Jon’s appearance and personality evoke characters we see in outside media—one cannot help but think of “Jersey Shore” when Gordon-Levitt takes what are already ridiculously bold personalities and pushes them further, transforming himself into a caricature, all bulky muscle, gelled hair, and misogyny.
The foil to Jon’s hard-body masculinity is Barbara Sugarman, played by Scarlett Johansson with Jessica Rabbit-scale sexuality. It’s the best performance she’s given in a while, an excellent parody of past bland bombshell roles. Jon sees her as a conquest, but it soon becomes clear that she has her own agenda that conforms to the storybook romance. Her ideals are summed up in a ridiculously saccharine romantic comedy movie-within-a-movie, featuring cameos by Channing Tatum and Anne Hathaway.
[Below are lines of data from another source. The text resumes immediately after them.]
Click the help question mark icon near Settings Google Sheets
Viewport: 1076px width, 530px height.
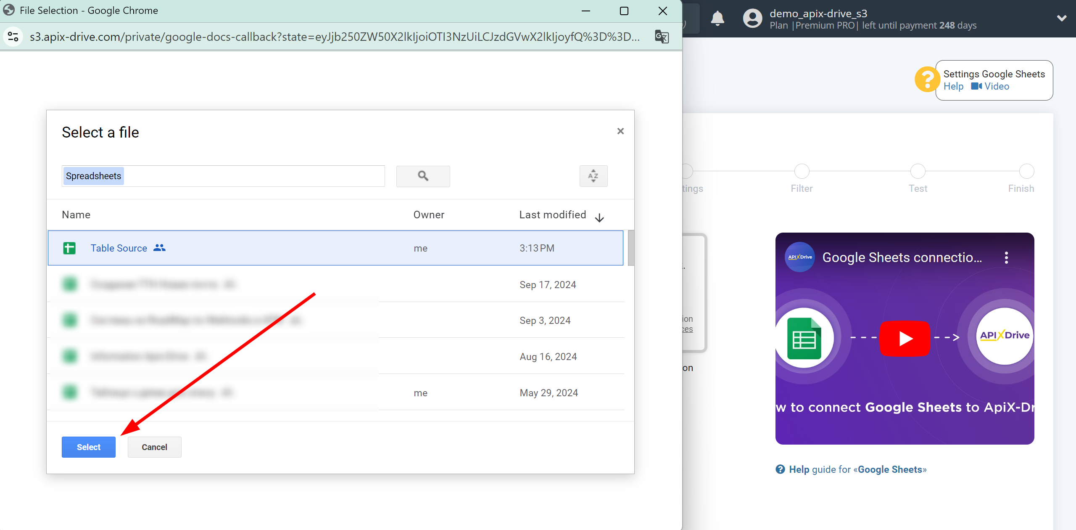[928, 80]
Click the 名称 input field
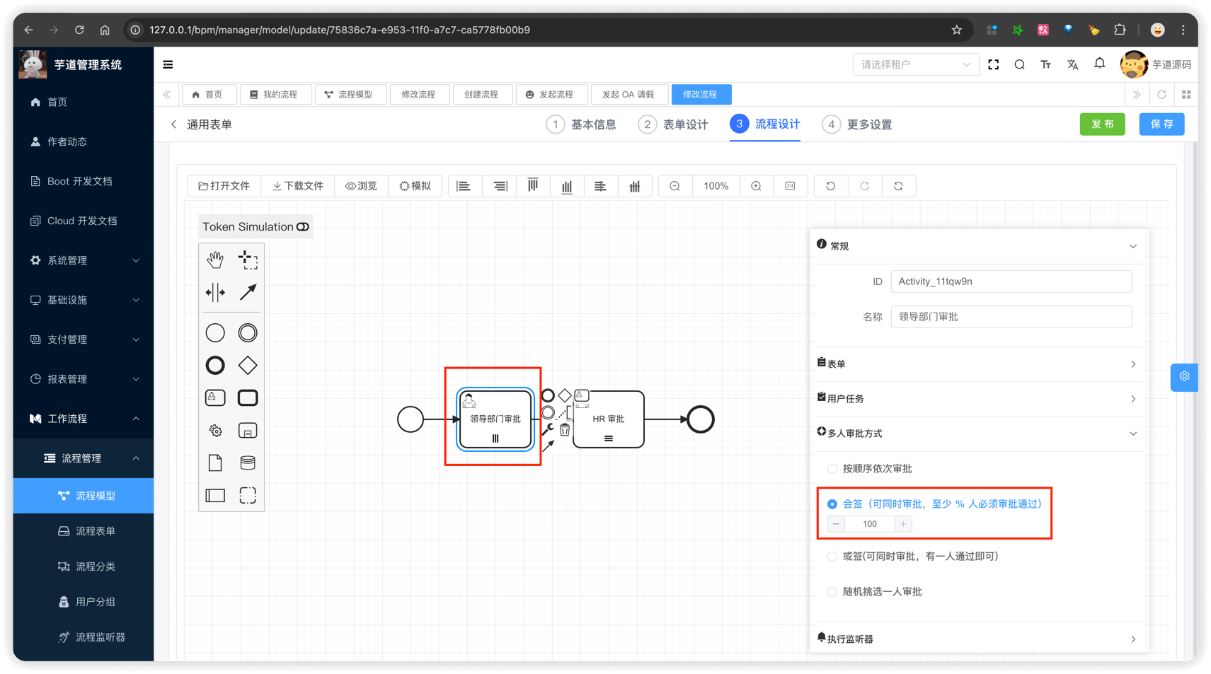Image resolution: width=1211 pixels, height=674 pixels. point(1011,317)
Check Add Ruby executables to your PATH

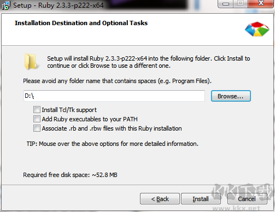[37, 119]
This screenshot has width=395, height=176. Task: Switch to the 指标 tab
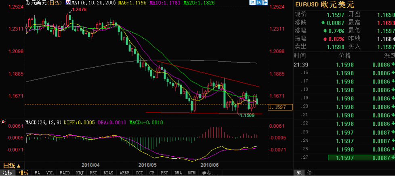point(8,173)
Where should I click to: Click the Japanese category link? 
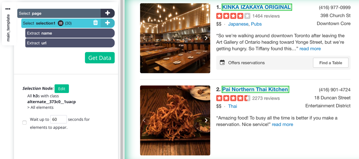(x=238, y=24)
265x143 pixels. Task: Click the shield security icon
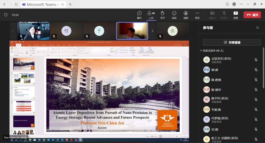click(x=6, y=15)
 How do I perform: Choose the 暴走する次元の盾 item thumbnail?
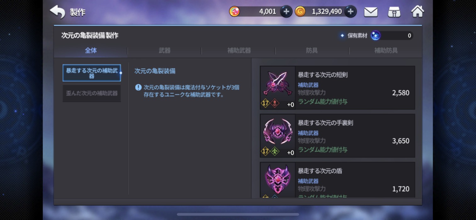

Through alternating perspectives, Gordon-Levitt shows how Barbara and Jon’s personal media fixations make each see the relationship. There’s nothing personal about it—they are using each other to fulfill their own fantasy agendas.
It takes Julianne Moore, brilliantly portraying the ordinary woman, to come in and shake things up. Her character, Esther, is a stark contrast to the rest of the cast both visually and emotionally. She is older and unadorned, emotional and honest. Most of all, she makes Jon see the distortions in his own life.
And it’s good Esther intervenes when she does—the beginning of “Don Jon” is not easy to watch. The endless montage of objectified females feels very violent. When Esther enters, the camerawork calms, and the close-ups are of eyes rather than breasts. It is a testament to Gordon-Levitt’s skill that he is able to harness the initial impact of the film to make a deeper point about our culture.
“Don Jon” is playing at AMC Loews 84th Street 6, 2310 Broadway; AMC Loews Lincoln Square 13, 1998 Broadway; and AMC Empire 25, 234 W. 42nd St.